» TASK PROMPT
Report back each line of the data that contains the word "using".

Top of INFORMATION

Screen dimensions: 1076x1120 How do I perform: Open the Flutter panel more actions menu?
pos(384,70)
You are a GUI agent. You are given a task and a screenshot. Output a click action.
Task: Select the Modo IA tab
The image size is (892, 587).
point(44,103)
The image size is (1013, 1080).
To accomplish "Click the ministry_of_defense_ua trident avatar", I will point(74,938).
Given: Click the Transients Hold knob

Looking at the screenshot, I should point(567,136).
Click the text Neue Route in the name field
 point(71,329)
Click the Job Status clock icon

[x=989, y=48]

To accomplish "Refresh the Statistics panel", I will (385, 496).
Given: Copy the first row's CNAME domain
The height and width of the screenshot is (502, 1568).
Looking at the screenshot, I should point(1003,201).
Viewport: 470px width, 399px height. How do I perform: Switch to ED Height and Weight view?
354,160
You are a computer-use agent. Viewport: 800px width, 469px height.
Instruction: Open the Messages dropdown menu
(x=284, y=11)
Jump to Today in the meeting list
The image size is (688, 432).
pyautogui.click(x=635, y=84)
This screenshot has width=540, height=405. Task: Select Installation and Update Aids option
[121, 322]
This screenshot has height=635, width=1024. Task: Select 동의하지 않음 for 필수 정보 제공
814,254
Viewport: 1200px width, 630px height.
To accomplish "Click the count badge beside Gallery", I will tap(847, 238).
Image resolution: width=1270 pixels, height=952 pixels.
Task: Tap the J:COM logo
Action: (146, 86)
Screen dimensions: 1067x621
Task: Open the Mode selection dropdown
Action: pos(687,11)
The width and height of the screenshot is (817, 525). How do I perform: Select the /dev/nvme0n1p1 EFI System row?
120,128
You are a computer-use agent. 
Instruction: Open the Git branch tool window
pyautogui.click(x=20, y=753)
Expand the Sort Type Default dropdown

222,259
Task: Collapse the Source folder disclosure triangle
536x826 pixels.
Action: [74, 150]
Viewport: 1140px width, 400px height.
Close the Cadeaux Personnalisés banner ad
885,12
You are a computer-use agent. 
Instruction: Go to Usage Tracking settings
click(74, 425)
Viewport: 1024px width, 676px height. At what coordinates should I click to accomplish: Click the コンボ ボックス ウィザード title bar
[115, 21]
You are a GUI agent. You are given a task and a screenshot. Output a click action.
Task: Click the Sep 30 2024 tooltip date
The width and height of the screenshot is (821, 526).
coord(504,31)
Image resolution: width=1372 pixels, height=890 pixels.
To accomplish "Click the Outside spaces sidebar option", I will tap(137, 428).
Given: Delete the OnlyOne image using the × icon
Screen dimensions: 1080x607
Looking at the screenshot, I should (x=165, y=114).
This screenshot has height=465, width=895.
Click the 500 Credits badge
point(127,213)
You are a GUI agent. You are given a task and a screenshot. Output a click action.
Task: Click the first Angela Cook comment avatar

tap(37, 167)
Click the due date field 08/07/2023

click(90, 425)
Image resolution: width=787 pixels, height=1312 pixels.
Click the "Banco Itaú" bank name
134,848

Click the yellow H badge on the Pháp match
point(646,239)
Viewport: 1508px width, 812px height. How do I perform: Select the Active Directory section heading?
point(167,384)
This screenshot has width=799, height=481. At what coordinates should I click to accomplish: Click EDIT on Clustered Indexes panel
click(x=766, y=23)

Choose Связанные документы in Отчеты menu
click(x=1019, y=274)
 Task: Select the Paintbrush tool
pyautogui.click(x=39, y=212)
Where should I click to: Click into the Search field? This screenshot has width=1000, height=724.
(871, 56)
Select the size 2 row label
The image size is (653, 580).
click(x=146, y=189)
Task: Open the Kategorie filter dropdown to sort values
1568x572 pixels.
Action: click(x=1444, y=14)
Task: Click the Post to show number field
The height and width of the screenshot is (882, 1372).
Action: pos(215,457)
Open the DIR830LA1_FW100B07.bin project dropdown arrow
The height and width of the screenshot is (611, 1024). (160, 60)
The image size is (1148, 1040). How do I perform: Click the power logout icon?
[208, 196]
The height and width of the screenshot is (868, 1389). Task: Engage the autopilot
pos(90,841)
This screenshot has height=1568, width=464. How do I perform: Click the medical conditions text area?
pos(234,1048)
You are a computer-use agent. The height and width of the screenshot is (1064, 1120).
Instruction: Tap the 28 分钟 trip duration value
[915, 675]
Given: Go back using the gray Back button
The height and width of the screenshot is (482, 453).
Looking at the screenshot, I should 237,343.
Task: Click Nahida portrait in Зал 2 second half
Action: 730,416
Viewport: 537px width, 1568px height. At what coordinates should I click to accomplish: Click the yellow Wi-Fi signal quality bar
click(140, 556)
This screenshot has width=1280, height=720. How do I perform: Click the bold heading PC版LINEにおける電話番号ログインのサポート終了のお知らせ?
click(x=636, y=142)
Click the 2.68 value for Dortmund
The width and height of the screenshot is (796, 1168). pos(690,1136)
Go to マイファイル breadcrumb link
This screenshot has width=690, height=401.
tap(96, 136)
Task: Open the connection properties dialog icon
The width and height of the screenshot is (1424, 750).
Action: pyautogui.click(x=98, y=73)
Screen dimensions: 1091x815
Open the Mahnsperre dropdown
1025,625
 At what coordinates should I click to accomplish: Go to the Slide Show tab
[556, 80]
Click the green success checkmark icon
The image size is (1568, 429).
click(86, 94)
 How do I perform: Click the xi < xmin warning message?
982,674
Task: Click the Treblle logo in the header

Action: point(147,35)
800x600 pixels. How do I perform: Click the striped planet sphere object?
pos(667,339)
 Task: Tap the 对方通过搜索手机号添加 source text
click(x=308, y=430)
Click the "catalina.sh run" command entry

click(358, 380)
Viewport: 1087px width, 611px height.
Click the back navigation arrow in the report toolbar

Bottom of INFORMATION

» COMPLETED EXERCISE
Given: Delete the OnlyOne image using the × icon
Given: Go back using the gray Back button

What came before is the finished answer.